* [SELECTED TEXT]:

--

LUKE 17:7-10: “Now which of you, having a slave plowing or tending sheep, will say to him after he comes in from the field, ‘Come immediately and recline at the table to eat’? On the contrary, will he not say to him, ‘Prepare something for me to eat, and properly clothe yourself and serve me while I eat and drink; and afterward you may eat and drink’? He does not thank the slave because he did the things which were commanded, does he? So you too, when you do all the things which were commanded you, say, ‘We are unworthy slaves; we have done only that which we ought to have done.’ ” NASB

OBSERVATION: What does it take to forgive someone? When I have been wronged or hurt by someone else do I have the fortitude to forgive them? When someone who has wronged me asks for forgiveness am I ready to freely forgive or do I find myself struggling to release them from the sin that they have committed? In the opening verses of Luke chapter 17, Jesus speaks to the issue of someone who has committed an offense and has asked for forgiveness.

  • “Be on your guard! If your brother sins, rebuke him; and if he repents, forgive him. And if he sins against you seven times a day, and returns to you seven times, saying, ‘I repent,’ you shall forgive him.” Luke 17:3‭-‬4 NASB

The disciples probably had no problem with the first part of Jesus’ teaching. When Jesus spoke of the seriousness of someone who brings an offense and causes even the little ones to stumble, the disciples were right with Him. Then, when Jesus said, “If your brother sins, rebuke him..,” no doubt they were ready to obey. However, when Jesus called them to forgive someone who sins against them seven times, if they come back seven times and ask for forgiveness, this is where the disciples (and most of us) start to have difficulty.

--

* [EXTRACTED ENTRIES]:
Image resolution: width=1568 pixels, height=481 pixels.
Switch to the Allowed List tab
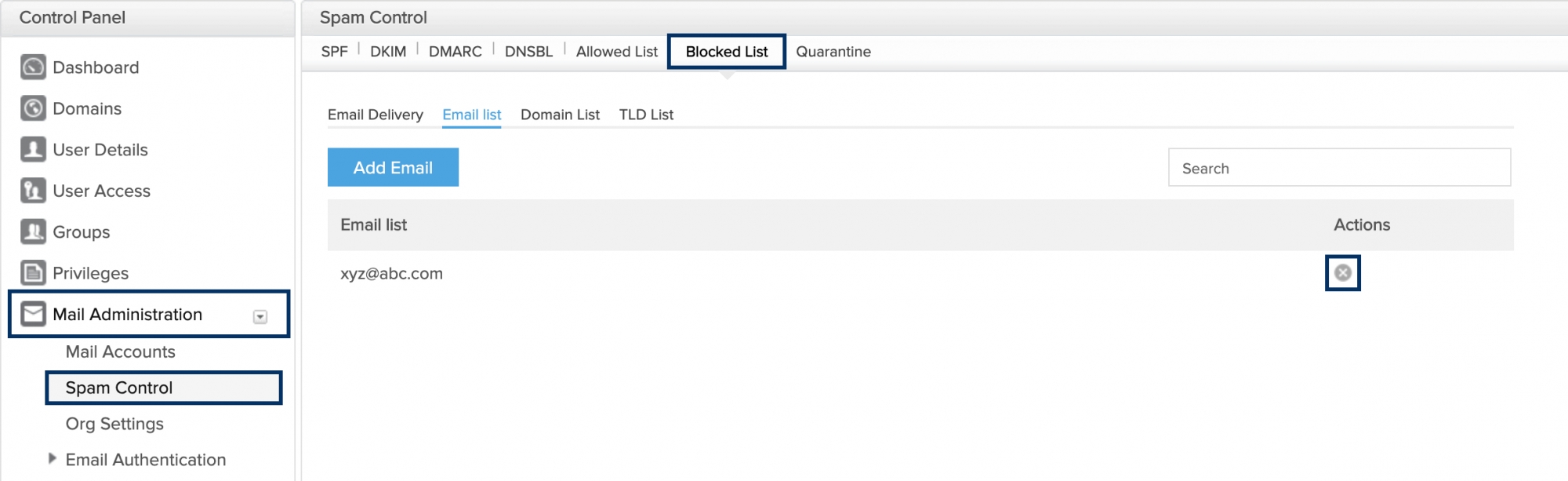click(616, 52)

--

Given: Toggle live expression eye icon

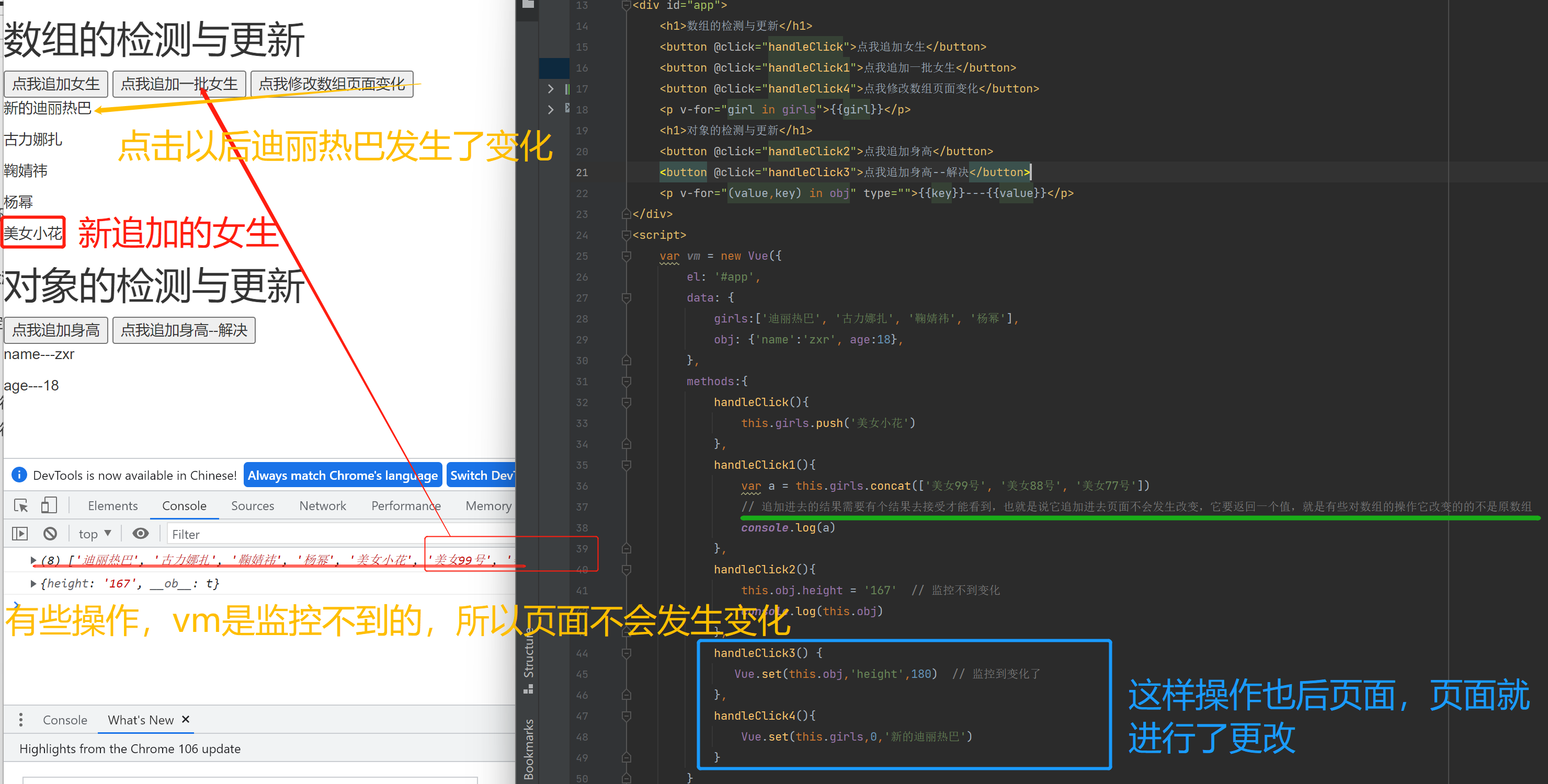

--

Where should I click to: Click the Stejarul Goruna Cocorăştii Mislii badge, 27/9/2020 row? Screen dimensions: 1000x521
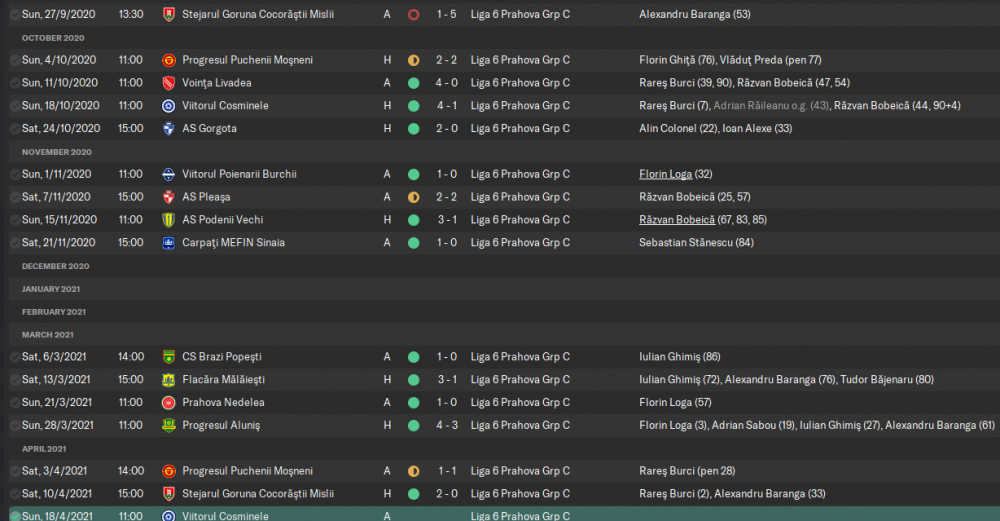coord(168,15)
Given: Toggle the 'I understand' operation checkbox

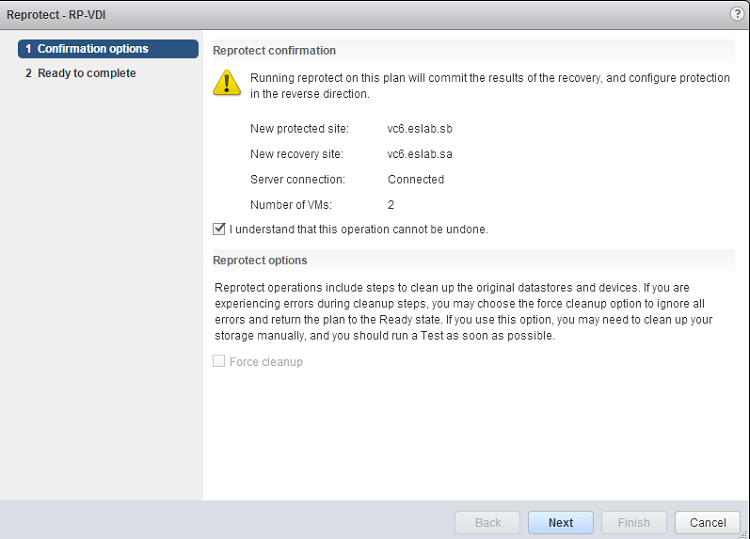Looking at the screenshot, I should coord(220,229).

--

* [EXERCISE PROMPT]:
Continue the devotional reflection on forgiveness in Luke 17, picking up right after its final sentence.

* [OUTPUT OF THE TASK]:
I can understand forgiving a person who offends me once or twice, but after that, it becomes increasingly difficult to do so. My natural response to this would be – “If they were really sincere they would have stopped it at the very first offense!” In my natural response, I would send them packing! Yet, Jesus calls us to forgive. In essence, Jesus is saying that if there is repentance it should be greeted with forgiveness – no matter how many times the offender offends. This is when the disciples, in desperation, and seeking understanding, cried out…

“Increase our faith!”

We are usually are not able to forgive others because of our limited human capacity. It is almost impossible to continue forgiving a repeat offender. Our natural response is to store up offenses and hold them against the other person. Many will cut someone off at the first offense, let alone seven or more! Faith is trusting God to do something in and through us that we are not humanly capable of doing. We are not capable of saving ourselves. We are saved by grace through faith – and both are a gift from God! When you read the 11th chapter of Hebrews you will find that all of God’s people had to rely on faith to follow and obey Him. It is no different with the call to forgive.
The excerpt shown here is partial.